It’s baby season for birds, which means millions of birds are hatching and finding their place in the world. Young fledgling birds are making their first appearance outside of their nest at this time, so bird-nappings have started happening as well. Bird- napping is when a young bird who cannot fly yet is taken to a rehab center because of the fear that they’re injured when they are not. We want to emphasize that fledglings are just learning how to fly, so it is normal for them to be on the ground. The fledgling’s parents are almost always watching them from a nearby tree and feeding them. The parents will not feed their their baby if a human is around, which is why many people observing a young bird may think it is abandoned.
Bird-napping separates these birds from their family. This can lead to possible imprinting, when a young bird identifies with — and depends on — humans, which prevents the bird from ever being released back into the wild. Rehabbers get very frustrated when we receive healthy fledges because we have to figure out how to return these birds to their original spot while caring for baby birds that have to be fed as often as every 20 minutes. In the past week, we received three bird-napped birds — including one that had been picked up 40 miles away.
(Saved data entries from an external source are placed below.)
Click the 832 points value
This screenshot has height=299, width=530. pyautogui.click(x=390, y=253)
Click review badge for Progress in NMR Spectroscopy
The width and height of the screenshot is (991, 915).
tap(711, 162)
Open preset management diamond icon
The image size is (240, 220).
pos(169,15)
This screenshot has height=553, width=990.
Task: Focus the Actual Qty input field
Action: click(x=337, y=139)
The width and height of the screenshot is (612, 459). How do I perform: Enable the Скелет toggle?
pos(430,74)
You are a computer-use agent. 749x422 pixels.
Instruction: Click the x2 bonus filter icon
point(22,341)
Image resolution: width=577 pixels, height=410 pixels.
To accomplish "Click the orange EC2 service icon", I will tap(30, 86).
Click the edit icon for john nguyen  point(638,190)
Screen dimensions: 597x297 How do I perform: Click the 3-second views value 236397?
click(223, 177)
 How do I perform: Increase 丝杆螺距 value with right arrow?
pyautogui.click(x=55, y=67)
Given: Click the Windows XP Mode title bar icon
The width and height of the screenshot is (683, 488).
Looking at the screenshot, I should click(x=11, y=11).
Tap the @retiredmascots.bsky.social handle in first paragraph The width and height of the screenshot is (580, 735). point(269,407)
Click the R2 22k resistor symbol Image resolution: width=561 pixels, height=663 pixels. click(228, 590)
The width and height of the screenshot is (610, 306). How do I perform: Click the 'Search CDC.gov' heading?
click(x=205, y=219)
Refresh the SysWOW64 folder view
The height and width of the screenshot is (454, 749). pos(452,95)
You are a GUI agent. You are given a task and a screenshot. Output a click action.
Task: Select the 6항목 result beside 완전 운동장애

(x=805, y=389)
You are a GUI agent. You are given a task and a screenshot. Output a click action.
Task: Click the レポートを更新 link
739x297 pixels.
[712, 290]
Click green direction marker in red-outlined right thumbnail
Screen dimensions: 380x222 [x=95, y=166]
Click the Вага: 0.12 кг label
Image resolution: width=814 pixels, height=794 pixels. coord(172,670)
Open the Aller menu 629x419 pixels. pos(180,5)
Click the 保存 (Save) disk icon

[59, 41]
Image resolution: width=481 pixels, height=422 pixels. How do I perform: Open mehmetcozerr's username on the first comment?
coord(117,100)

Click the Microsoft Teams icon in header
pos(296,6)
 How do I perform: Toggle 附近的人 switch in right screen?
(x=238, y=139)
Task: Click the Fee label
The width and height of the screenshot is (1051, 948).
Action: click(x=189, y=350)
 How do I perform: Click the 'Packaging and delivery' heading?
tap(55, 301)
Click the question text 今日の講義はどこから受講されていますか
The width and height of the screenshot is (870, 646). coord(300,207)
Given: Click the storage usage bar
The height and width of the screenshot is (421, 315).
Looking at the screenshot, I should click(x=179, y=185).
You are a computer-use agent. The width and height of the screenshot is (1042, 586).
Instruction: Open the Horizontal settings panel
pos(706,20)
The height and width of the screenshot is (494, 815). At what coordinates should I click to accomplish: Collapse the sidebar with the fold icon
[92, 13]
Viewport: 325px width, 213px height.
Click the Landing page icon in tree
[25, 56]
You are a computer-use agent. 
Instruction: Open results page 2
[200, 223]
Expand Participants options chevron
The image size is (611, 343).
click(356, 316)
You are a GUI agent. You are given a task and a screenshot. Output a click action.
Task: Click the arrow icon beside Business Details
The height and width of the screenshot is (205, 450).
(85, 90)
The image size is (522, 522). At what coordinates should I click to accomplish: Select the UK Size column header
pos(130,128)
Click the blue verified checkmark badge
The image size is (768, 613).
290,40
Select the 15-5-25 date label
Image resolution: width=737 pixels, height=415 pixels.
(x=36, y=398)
The most common bird-napped birds are Robins, Crows and Blue Jays, so here are the things you should look out for in order to make sure the bird is healthy (and does not need to be taken to a rehab center). If you can hear the parents making alarm-calls, see droppings near the bird (an indication it’s being fed), or it appears healthy, then it should be left alone. Fledgling crows are often mistaken for adult crows because of their size. Fledgling crows have blue eyes and a pink mouth, so if a crow is not flying, look for these signs to confirm it is young and just figuring out aerodynamics. People are often worried about other animals getting to the bird on the ground. If you have cats or dogs, keep them inside or on a leash for a few days until the fledges have taken off. The parents are watching it and will chase off predators and fledges instinctively hide. The bird is much better off staying where it is. If it is clearly injured, bleeding or has flies on it, that’s when it should be taken to a rehab center.